Die Klage blieb in allen Instanzen erfolglos.
Die Gründe:
Die Voraussetzungen eines Anspruchs auf Entschädigung nach § 15 Abs. 2 AGG waren hier nicht erfüllt.
Zwar lag ein Verstoß gegen § 164 Abs. 1 Satz 2 SGB IX mit der Folge vor, dass die Vermutungswirkung nach § 22 AGG eingegriffen hat. Arbeitgeber sind nach § 164 Abs. 1 Satz 1 SGB IX verpflichtet zu prüfen, ob freie Arbeitsplätze mit schwerbehinderten Menschen, insbesondere mit bei der Agentur für Arbeit arbeitslos oder arbeitsuchend gemeldeten schwerbehinderten Menschen, besetzt werden können. Sie nehmen nach § 164 Abs. 1 Satz 2 SGB IX frühzeitig Verbindung mit der Agentur für Arbeit auf. Die Bundesagentur für Arbeit oder ein Integrationsfachdienst schlägt den Arbeitgebern geeignete schwerbehinderte Menschen vor (§ 164 Abs. 1 Satz 3 SGB IX). Ein Verstoß gegen § 164 Abs. 1 Satz 2 SGB IX kann die Vermutung einer Benachteiligung wegen Schwerbehinderung i.S.v. § 22 AGG begründen.

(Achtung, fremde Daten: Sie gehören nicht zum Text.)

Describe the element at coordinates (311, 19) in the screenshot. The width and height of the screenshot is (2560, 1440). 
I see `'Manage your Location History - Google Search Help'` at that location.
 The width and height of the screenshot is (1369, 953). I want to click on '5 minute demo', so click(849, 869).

Die frühzeitige Verbindungsaufnahme gem. § 164 Abs. 1 Satz 2 SGB IX muss die ausdrückliche Erteilung eines Vermittlungsauftrags gegenüber der bei der Bundesagentur für Arbeit nach § 187 Abs. 4 SGB IX vorgesehenen Stelle auf einem von der Bundesagentur dafür vorgesehenen Kommunikationsweg umfassen. Dies beinhaltet die Angabe der für eine Vermittlung erforderlichen Daten. Erst dadurch wird die in § 164 Abs. 1 Satz 3 SGB IX vorgesehene Unterbreitung von Vermittlungsvorschlägen durch die Bundesagentur für Arbeit ermöglicht und dem Gesetzeszweck entsprochen. Dies steht auch nicht im Widerspruch zu den besonderen Pflichten der öffentlichen Arbeitgeber nach § 165 SGB IX. Die Beklagte hatte jedoch keinen Vermittlungsauftrag erteilt, sondern nur eine automatisierte Einstellung der Suchanzeige in die Jobbörse der Bundesagentur für Arbeit veranlasst.

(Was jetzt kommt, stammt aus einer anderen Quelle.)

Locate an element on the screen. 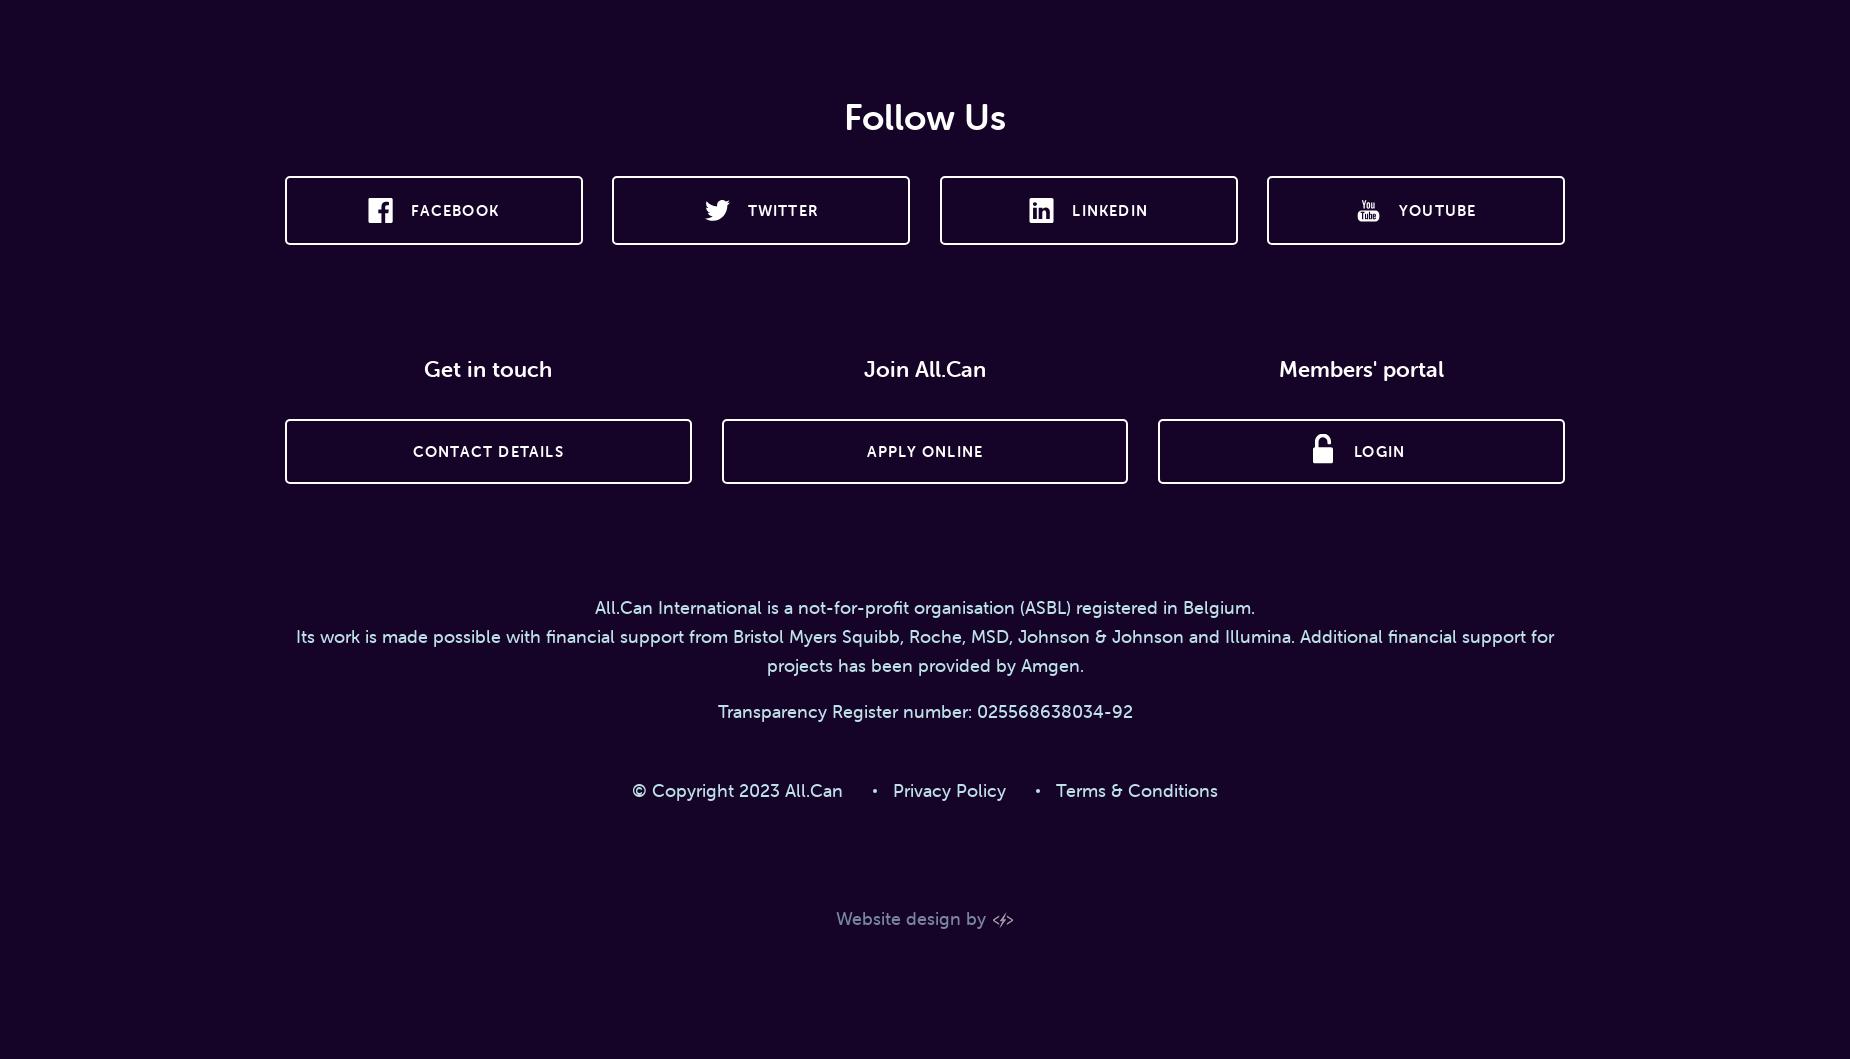 The width and height of the screenshot is (1850, 1059). 'Privacy Policy' is located at coordinates (948, 789).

Allerdings hat die Beklagte die daraus folgende Vermutung einer Benachteiligung des Klägers wegen seiner Schwerbehinderung widerlegt. Denn die nach § 22 AGG begründete Vermutung kann widerlegt sein, sofern der Arbeitgeber substantiiert vorträgt und ggf. beweist, dass das Auswahlverfahren bereits abgeschlossen war, bevor die Bewerbung der klagenden Partei bei ihm eingegangen ist. Im vorliegenden Fall hatte der Divisionsleiter am 24.8.2021 bereits um 11:09 Uhr die endgültige Besetzungsentscheidung getroffen, die Bewerbung des Klägers war an diesem Tag aber erst um 12:30 Uhr eingegangen.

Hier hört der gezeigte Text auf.